With all the attention on the nation’s obesity epidemic, Americans are increasingly becoming more health and weight conscious. For generations, women have focused on dieting, while men prefer to get fit in the gym, but gender stereotypes no longer apply. A recent Gallup poll revealed a shift in perceptions about weight since 1990.
The poll indicates that 55% of women are still more likely to worry about their weight, compared to 41% of men, but that gender gap has narrowed since 1990 when 46% of women and 21% of men. Overall, in 2010 and 2012, 48% of Americans express concern about their weight from time to time, whereas only 34% felt concern in 1990.
Personal perceptions on weight have not changed significantly over the decade, with about the same percentage of people describing themselves as very/somewhat overweight, about right, or very/somewhat underweight.
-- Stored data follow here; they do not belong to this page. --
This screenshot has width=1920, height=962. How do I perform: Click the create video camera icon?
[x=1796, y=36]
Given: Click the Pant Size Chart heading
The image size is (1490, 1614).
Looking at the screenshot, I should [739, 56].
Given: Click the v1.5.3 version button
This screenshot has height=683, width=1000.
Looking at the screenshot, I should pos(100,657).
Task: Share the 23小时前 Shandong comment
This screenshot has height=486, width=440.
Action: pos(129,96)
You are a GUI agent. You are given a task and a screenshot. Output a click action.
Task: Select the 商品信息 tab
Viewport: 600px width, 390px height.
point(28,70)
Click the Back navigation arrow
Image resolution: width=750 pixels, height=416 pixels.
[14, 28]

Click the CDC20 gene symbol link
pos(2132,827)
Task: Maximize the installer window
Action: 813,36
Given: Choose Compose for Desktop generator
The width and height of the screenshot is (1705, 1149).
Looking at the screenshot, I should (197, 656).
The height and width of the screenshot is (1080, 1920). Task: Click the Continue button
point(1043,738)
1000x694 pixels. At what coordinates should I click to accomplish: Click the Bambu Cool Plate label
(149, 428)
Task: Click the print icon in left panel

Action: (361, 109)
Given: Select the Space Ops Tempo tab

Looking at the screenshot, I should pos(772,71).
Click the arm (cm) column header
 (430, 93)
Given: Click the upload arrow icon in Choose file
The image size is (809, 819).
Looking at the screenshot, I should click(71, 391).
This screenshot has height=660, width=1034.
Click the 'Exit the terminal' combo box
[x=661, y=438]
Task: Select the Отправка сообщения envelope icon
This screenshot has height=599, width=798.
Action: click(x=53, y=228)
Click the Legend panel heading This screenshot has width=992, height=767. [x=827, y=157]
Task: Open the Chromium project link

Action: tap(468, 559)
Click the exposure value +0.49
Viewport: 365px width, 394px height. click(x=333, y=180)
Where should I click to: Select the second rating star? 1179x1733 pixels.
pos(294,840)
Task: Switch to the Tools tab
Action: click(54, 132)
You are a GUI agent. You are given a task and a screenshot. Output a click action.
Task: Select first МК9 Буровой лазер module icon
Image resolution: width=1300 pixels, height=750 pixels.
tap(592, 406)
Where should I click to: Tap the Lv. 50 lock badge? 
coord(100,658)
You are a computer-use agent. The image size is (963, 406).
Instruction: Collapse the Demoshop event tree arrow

Men and women were equally likely to admit they were overweight, but even the two in five Americans who are willing to say they are overweight is less than the national projections of obesity. The Gallup-Healthways Well-Being Index BMI calculations found that 62% of Americans were either overweight or obese, based on government definitions (36% were overweight and 26% were obese), in the second quarter of this year.
“More Americans, especially men, worry about their weight now than did so 22 years ago, though the overall percentage of adults who worry has leveled off in recent years,” Gallup surmised from the data. “This suggests that weight has become part of the larger overall social consciousness, among men and women. The increase in weight worry overall coincides with more Americans saying obesity is a serious problem to society. Americans may be coming to terms with America’s collective weight problem and its impact on society, including healthcare costs.”